AIssistant

A LLM assistant for personal computers that can open and close programs, tabs, folders and hold conversation via STT and TTS.

Rudimentary Mood System: User and LLMs messages are put through sentiment analysis and rated positive or negative, influencing the AIs mood (BARELY TESTED)
Rudimentary Longterm-Memory: Based on past chat logs, the LLM fills its context with chats older than 5 days, chats within the last 5 days and the most recent conversation. (UNTESTED)
Shortterm-Memory should clean itself before reaching the token maximum

NOTICE:

I created this for myself in a private capacity and not for commercial use. It is not well tested, nor professionally built and the model prompt is TOXIC!
This is WIP and might not work as expected.
Adjust the paths in commands.py to your needs. This script as well as commands_list.py are interesting for you, if you want to add your own functionality. Saving and deleting files is currently not implemented for safety reasons.

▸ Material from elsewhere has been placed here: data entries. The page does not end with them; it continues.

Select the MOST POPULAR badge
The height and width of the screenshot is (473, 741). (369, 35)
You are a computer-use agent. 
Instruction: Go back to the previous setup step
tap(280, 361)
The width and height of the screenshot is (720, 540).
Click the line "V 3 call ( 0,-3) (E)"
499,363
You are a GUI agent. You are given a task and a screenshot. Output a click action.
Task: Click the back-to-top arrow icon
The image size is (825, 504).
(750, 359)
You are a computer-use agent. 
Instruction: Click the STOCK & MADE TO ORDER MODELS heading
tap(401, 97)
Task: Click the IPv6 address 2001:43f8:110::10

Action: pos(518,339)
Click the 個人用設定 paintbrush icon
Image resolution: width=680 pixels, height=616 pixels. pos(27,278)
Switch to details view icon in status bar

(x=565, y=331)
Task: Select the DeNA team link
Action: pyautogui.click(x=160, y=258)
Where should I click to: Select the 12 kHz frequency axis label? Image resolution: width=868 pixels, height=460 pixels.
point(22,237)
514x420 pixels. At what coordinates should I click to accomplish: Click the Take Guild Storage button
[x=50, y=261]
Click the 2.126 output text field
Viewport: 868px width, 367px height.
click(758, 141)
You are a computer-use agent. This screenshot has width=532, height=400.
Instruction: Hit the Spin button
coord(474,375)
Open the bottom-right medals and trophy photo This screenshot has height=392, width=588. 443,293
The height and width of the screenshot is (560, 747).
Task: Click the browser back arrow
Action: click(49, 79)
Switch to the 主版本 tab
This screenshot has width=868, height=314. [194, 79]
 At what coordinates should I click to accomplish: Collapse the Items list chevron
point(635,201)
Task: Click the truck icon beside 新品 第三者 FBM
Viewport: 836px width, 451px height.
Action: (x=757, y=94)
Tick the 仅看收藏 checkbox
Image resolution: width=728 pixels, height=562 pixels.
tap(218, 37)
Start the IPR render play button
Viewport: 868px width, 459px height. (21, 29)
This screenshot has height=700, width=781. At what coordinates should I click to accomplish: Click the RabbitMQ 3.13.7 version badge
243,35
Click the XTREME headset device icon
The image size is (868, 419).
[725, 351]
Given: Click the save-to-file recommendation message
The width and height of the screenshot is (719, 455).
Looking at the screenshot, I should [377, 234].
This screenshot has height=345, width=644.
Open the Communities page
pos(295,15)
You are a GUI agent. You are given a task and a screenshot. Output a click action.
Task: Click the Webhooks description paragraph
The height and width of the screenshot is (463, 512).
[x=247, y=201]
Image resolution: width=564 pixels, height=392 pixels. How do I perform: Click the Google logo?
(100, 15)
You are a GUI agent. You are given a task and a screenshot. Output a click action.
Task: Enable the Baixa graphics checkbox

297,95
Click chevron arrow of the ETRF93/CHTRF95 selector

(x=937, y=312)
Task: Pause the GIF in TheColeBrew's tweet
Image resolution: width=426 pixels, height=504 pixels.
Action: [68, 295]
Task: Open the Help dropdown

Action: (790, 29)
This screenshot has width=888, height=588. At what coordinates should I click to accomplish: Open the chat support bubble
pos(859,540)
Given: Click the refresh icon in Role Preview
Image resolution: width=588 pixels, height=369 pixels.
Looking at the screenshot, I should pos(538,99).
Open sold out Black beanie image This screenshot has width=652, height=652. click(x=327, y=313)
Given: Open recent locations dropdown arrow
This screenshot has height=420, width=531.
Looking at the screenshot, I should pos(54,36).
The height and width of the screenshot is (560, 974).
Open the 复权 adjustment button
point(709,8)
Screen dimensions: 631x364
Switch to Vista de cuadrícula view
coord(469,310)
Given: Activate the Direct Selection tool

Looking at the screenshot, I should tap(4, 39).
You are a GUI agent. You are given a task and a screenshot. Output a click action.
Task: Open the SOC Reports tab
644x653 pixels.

Also a more fine-grained control still needs to be worked out to give multiple commands in a single sentence.
Also note, that not the answer of the LLM is responsible for triggering functions and tasks on the users machine. The users transcribed voice input is used for this. This way it is more reliable to trigger functions and also faster than waiting for the LLM to get it right.

USAGE:

First you might want to adjust the paths to your programs and some other things inside variables.py.

Start AIssistant.bat

Enjoy talking to your very own AI Assistant. Tell the AI to open Firefox, close the tab or maximize the window, etc. Start your commands with "I command you..."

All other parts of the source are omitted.